Task details ▸
Output the full listing exactly as written, with no pictures in it.

Records for the task ▸
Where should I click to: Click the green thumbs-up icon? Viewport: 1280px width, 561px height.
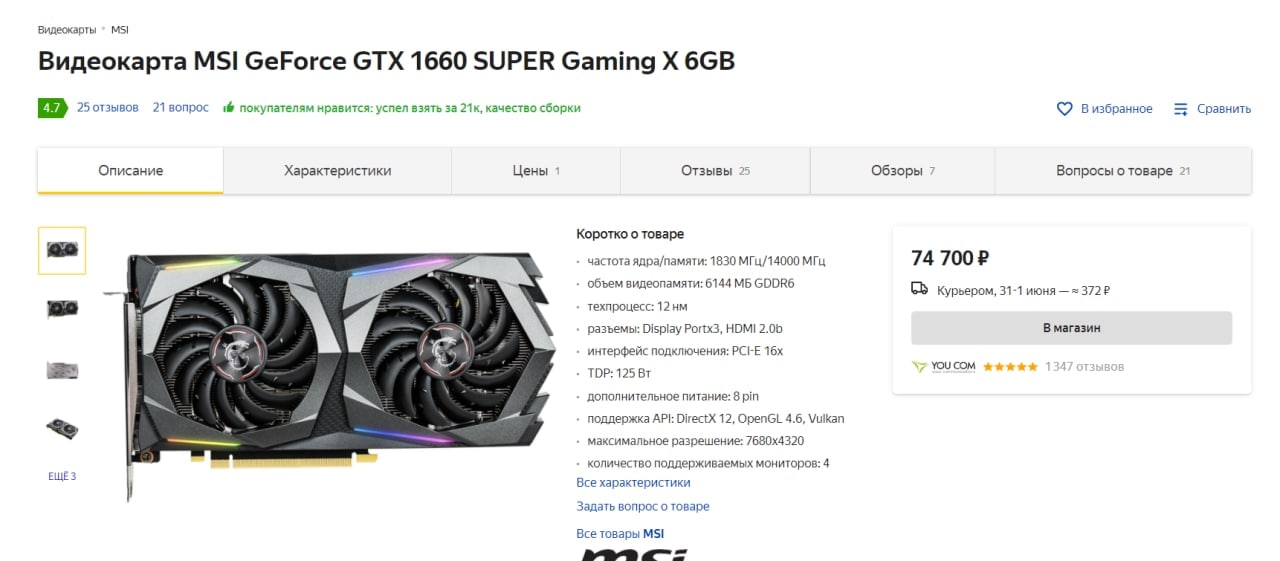(228, 108)
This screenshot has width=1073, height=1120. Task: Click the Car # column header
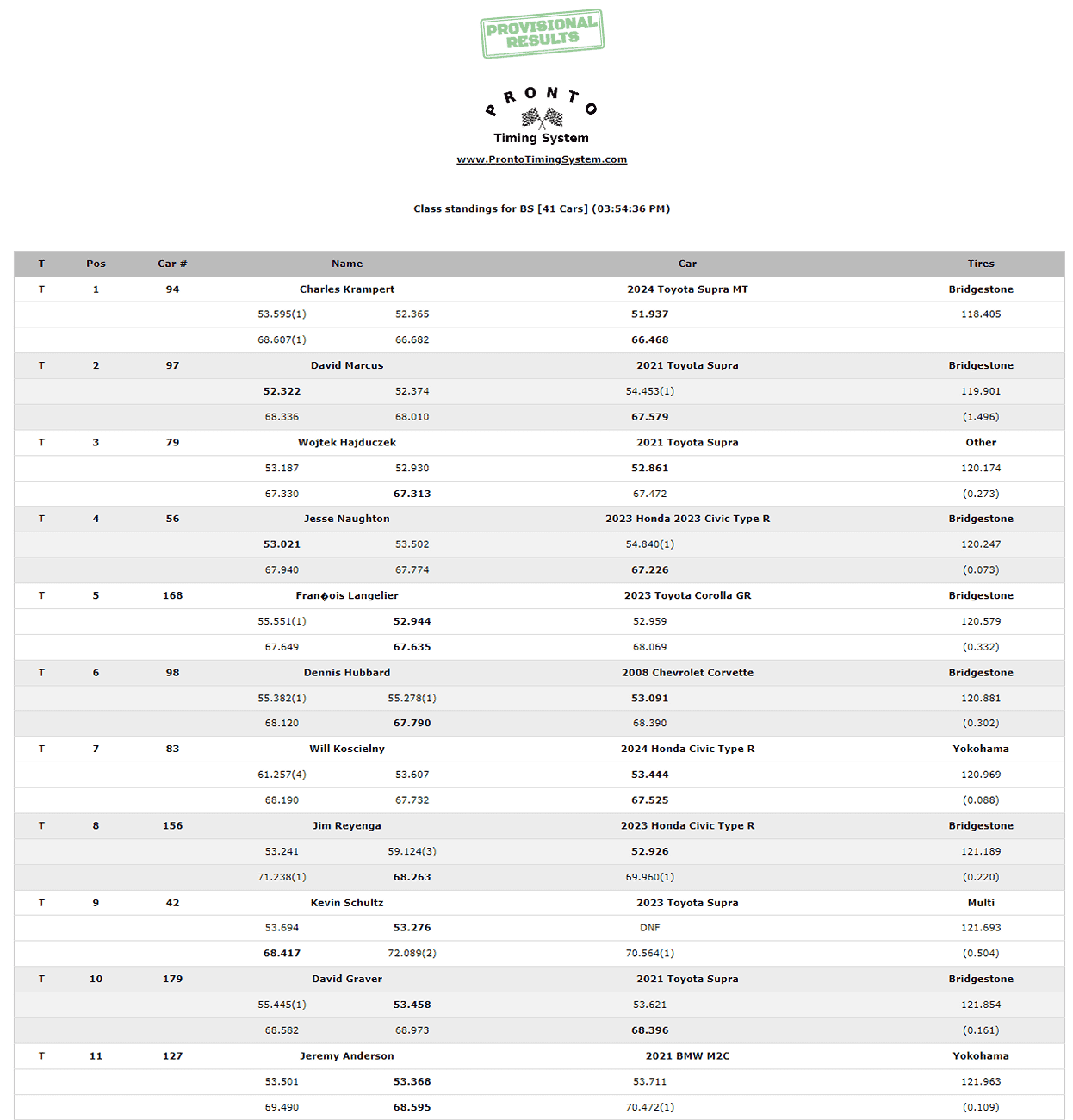click(172, 264)
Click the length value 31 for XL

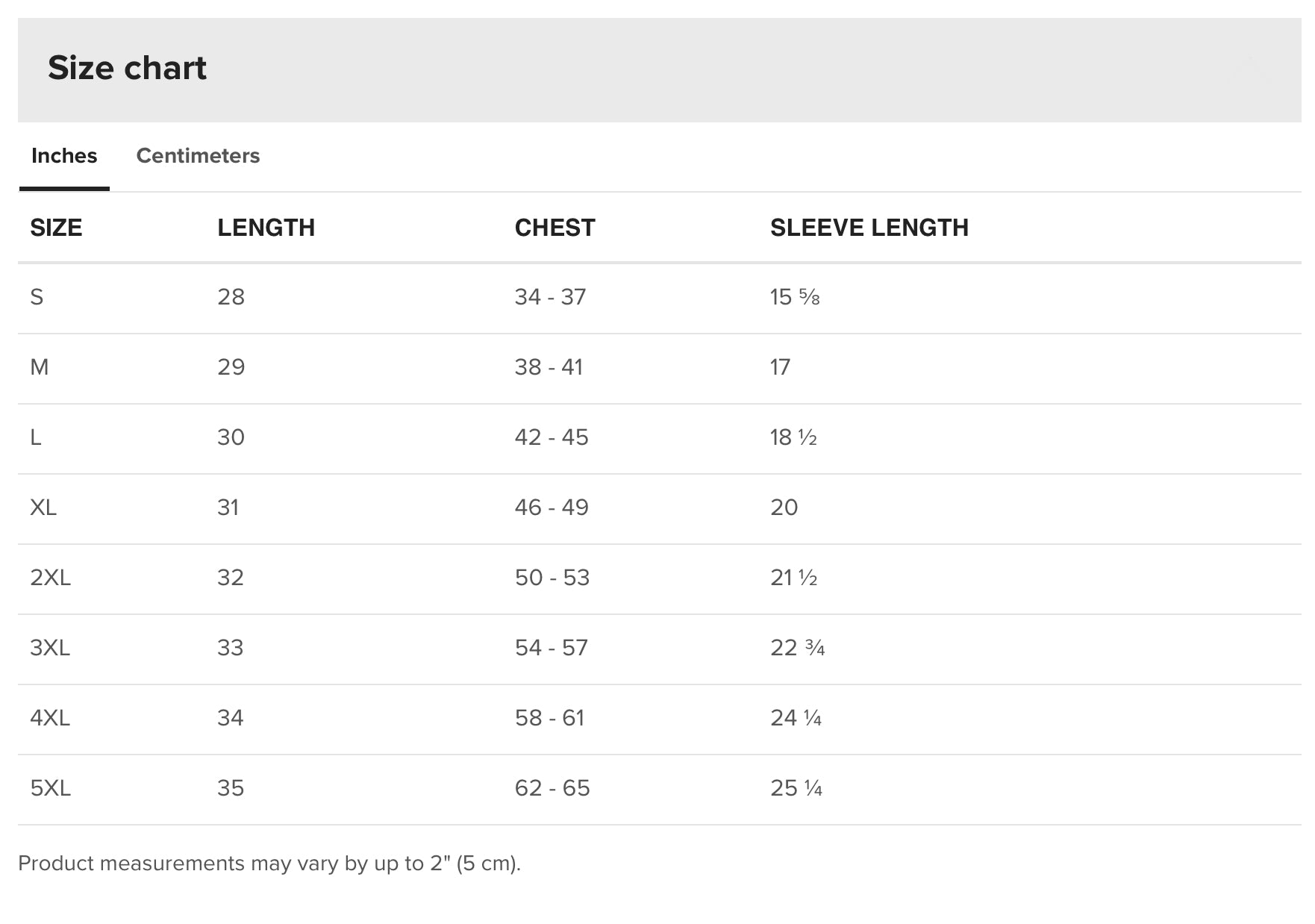228,508
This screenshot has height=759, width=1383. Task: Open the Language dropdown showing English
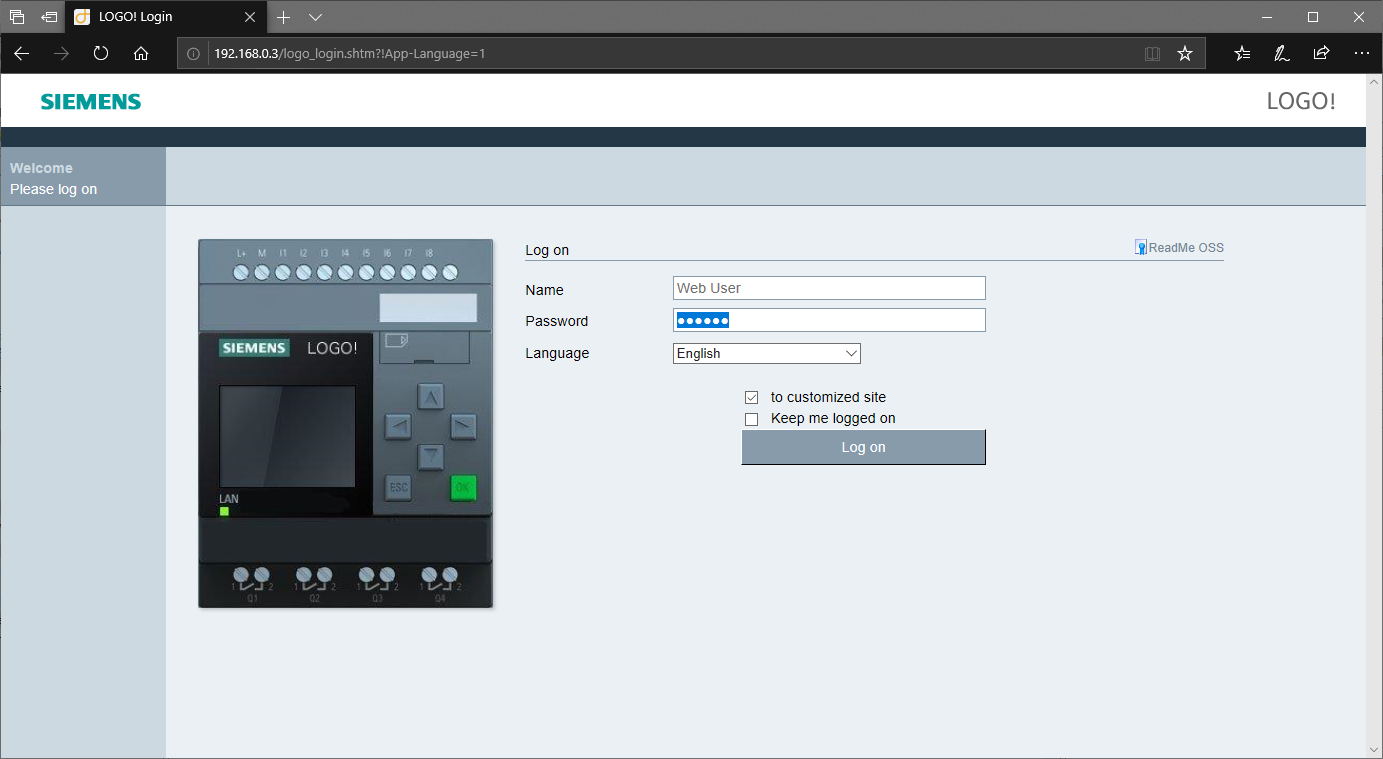click(x=766, y=353)

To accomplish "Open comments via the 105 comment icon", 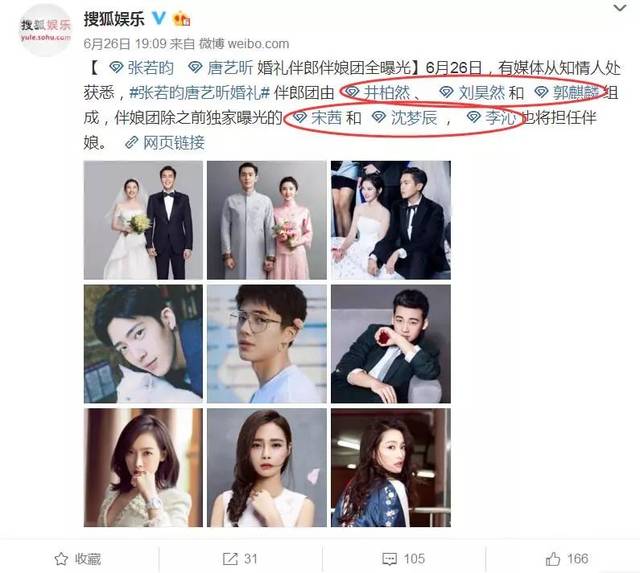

Task solution ▸
Where should I click to: Click the green thumbs-up icon? Viewport: 1280px width, 561px height.
(228, 108)
This screenshot has width=1073, height=1120. Task: Click the Car # column header
click(172, 264)
Click the length value 31 for XL

228,508
This screenshot has height=759, width=1383. Task: Open the Language dropdown showing English
click(x=766, y=353)

To accomplish "Open comments via the 105 comment icon", 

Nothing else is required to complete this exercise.